Having lived on the Gulf Coast of Alabama for nearly ten years, I am very familiar with the significant impact tourism and the seafood industry have on state revenue. The importance of the oysters, shrimp, crab and fish caught by the men and women of south Mobile County; the beaches and resorts and restaurants of south Baldwin County. Both play a significant role in the sustainability of the state; in fact, 33 percent of the state's total tourism revenue comes from these two southernmost counties.

During those ten years, I made many friends whose livelihoods depend direclty on either tourism or seafood - and in the days following the explosion and capsizing of the Deepwater Horizon platform and the spread of enough oil to equal four Exxon Valdez accidents per week, I have grown quite concerned for their futures. Hurricanes have come and gone and seafood dumping has waxed and waned, but through it all the small communities on the bayous, the rivers and the beaches have recovered and endured.

This time I fear things may be different, especially for the seafood harvesting community.

Beaches can be cleaned, restored and reopened; I've seen it many times. But wetlands, rivers and wildlife - what is the price that is going to be paid by the families who rely on them for survival?

Although I don't agree with the belligerent language of the Secretary of the Interior - keeping a boot on the throat of BP? - I think that BP does bear financial responsibility for the cleanup of the Gulf and its shoreline, and for compensating the families of the 11 workers never found. But will they held accountable for compensating the workers who are in very real danger of losing their livelihoods? I think back to the Exxon Valdez accident 21 years ago; compensation cases were dragged through the courts for years, awards were reduced, and some 600 residents of Alaska who were party to the suits passed away without ever seeing a resolution to the case.

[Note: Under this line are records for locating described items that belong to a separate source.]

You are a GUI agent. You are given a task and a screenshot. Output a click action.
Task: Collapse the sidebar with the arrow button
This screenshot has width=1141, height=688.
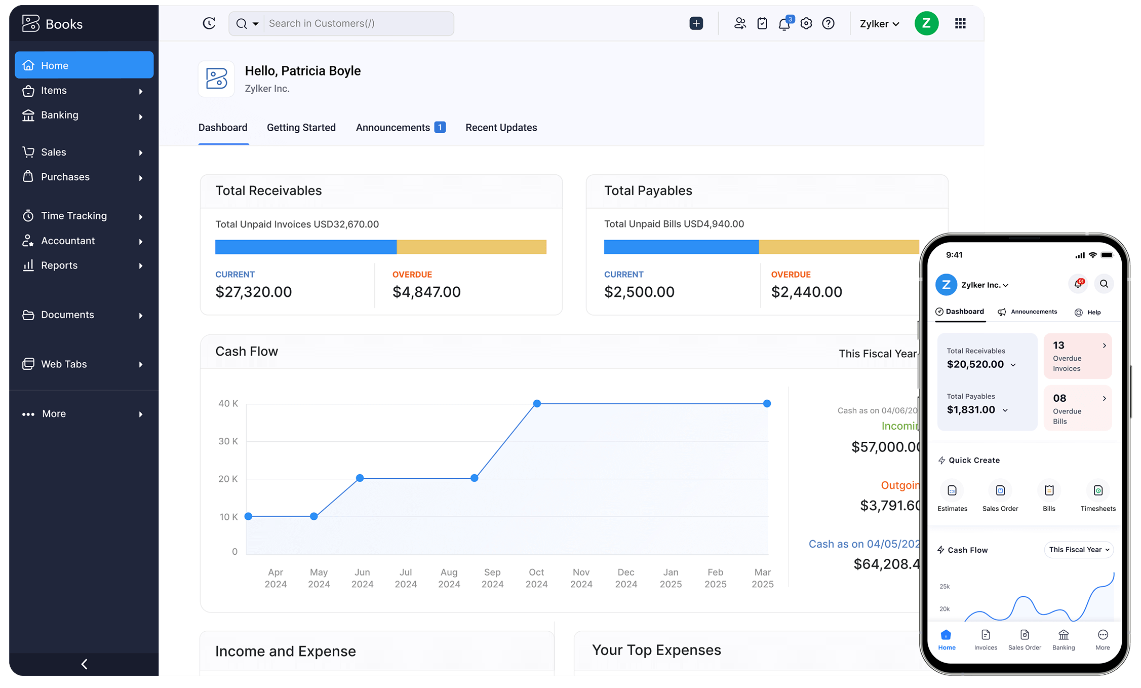click(x=84, y=664)
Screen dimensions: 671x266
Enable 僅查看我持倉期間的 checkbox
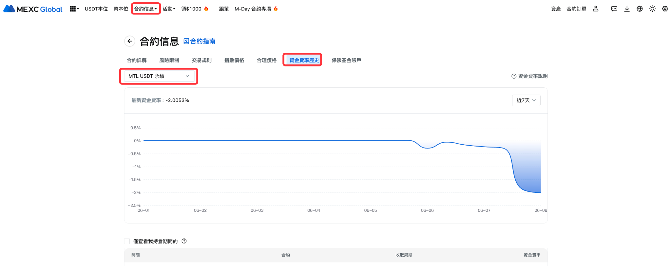127,241
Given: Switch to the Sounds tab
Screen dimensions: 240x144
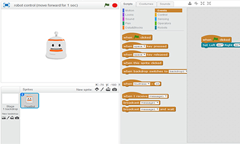Looking at the screenshot, I should click(x=165, y=4).
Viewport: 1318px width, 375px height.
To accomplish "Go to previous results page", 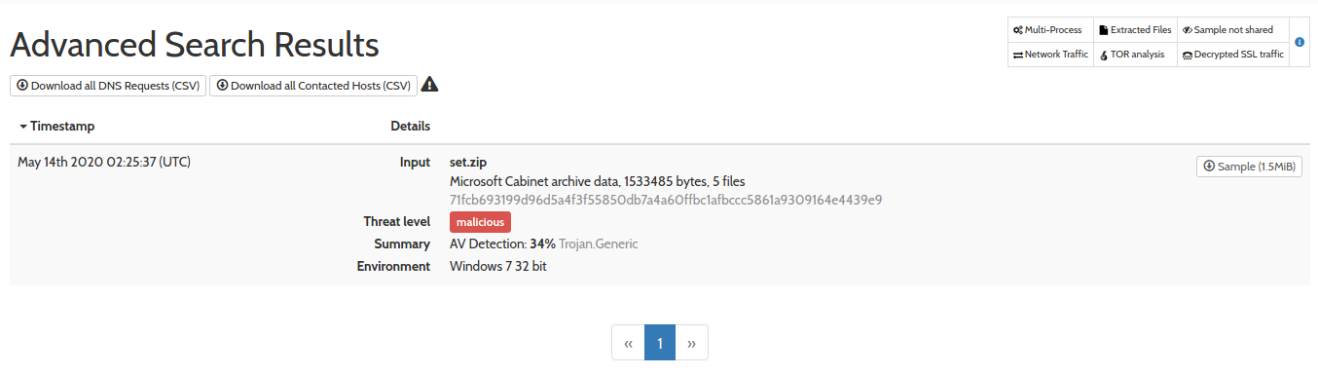I will coord(628,343).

Now, over two decades later, we have a different environmental catastrophe and I cannot help but wonder how the financial compensation and court cases will play out. A new bill has been introduced in Congress that would increase the limit - currently $75 million - for which a company would be responsible with a cleanup. But this doesn't address what sort of compensation there may be - or will be pursued - by the folks impacted by this disaster. How many millions or billions of dollars will BP have to pay out?

Can you really put a pricetag on what is happening in Alabama, or Mississippi, or Louisiana? And if you could, where will the money come from - higher prices at the BP pump?